The back passenger door of the SUV slams open behind me. A hushed but intense argument between DeVille and Presh filters through the thick layer of disconnection I’m apparently encased within while fully wielding my power.
Reck’s focus snaps to the teens. He hesitates only steps away from the second berserker, who’s still fighting my hold. “Get back in the fucking vehicle!”
The teens, still arguing, ignore him. DeVille jumps out — or is possibly pushed by Presh — and scrambles over to Bellamy, grabbing her by the shoulders. He pauses, crouched beside me.
Without thinking, and not taking my full attention off the untethered Cataclysm or the lassoed berserkers, I brush my fingers through DeVille’s hair, smoothing it away from his eyes.
“Keep Presh close,” I murmur, power threading through each word. “Safe passage, Andy DeVille, and all the luck I can bestow.”
The young shifter shivers under the touch of my essence. It’s possible I’m wielding way too much power to be so casually twisting his fate, his luck. Not responsibly, at least.
“Go to Presh,” I say, trying to not make it a command that he can’t ignore. “She’ll be okay with you at her side.”
“Andy!” Presh snaps, half hanging out of the SUV by the proximity of her voice. “Zaya is too busy to baby you!”
DeVille grumbles under his breath, then visibly shakes himself as if settling his energy, or perhaps resetting his senses. Keeping low, he drags Bellamy back toward the SUV.
“You’ve got to be fucking kidding me!” Reck snarls, torn between dispatching a second berserker and intervening with the teens rescuing Bellamy.
The Cataclysm laughs, darkly amused. Then he starts walking toward me, footfalls weighted but steady.
There is something about the way the Cataclysm walks, the way he moves. As if he’s disconnected from the essence that fuels the —
“Zaya …” Reck says, suddenly wary.
I step away from the SUV as DeVille gets the unconscious Bellamy loaded into the back seat with Presh, then climbs in himself.
Even if I’m not yet certain how to hold him at bay, I close the space between me and the Guerra progenitor to keep him farther away from the teens — and the only readily available means of escape from this fight. The portal cuts us off from the Authority agents’ SUV, and Bellamy’s sedan is crushed beyond use.

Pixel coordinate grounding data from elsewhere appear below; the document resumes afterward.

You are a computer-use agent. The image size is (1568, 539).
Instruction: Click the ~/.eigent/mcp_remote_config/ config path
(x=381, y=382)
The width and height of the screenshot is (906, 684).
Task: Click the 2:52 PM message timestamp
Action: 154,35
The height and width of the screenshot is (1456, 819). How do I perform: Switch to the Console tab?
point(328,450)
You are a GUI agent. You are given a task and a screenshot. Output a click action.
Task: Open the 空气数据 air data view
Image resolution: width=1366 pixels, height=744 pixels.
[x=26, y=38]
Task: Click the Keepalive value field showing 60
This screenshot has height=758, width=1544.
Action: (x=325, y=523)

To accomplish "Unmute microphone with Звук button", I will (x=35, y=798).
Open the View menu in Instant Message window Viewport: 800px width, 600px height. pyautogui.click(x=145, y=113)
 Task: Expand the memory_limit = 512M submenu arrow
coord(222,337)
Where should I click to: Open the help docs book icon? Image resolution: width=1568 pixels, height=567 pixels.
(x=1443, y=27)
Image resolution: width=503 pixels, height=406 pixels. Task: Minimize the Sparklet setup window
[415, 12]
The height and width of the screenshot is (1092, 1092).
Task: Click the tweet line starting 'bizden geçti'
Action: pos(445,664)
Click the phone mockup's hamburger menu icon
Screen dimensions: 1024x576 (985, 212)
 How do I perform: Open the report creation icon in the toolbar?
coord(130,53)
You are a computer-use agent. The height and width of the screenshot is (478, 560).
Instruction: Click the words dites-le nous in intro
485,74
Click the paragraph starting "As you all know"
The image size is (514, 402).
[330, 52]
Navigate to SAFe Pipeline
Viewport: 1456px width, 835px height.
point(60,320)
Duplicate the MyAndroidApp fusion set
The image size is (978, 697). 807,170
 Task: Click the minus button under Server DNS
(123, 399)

Still holding the three berserkers at bay with their own threads of fate, I reach for the energy that should surround the Cataclysm. I reach for his life force, his destiny.
My reach stretches out and around, latching onto nothing.
I blink, trying to refocus my sight, trying to see the grid that I called forth before.
The Cataclysm continues walking toward me, slowly but deliberately. He crosses right through that grid. Not a single thread of all that energy, of all that essence-fueled life force twined around us, touches him.
He’s not woven into the fabric of the universe.
I falter, stumbling over my own feet. That shouldn’t be possible. “You … you’re not …”
“Zaya?” Reck asks, closer now. Maybe back at the SUV, standing guard over the kids.
The Cataclysm has no threads.
The Cataclysm has no life force.
The Cataclysm has no fate.
Then he’s towering over me. Almost close enough to touch. “Stop playing with my minions, little Conduit. Be done with it.”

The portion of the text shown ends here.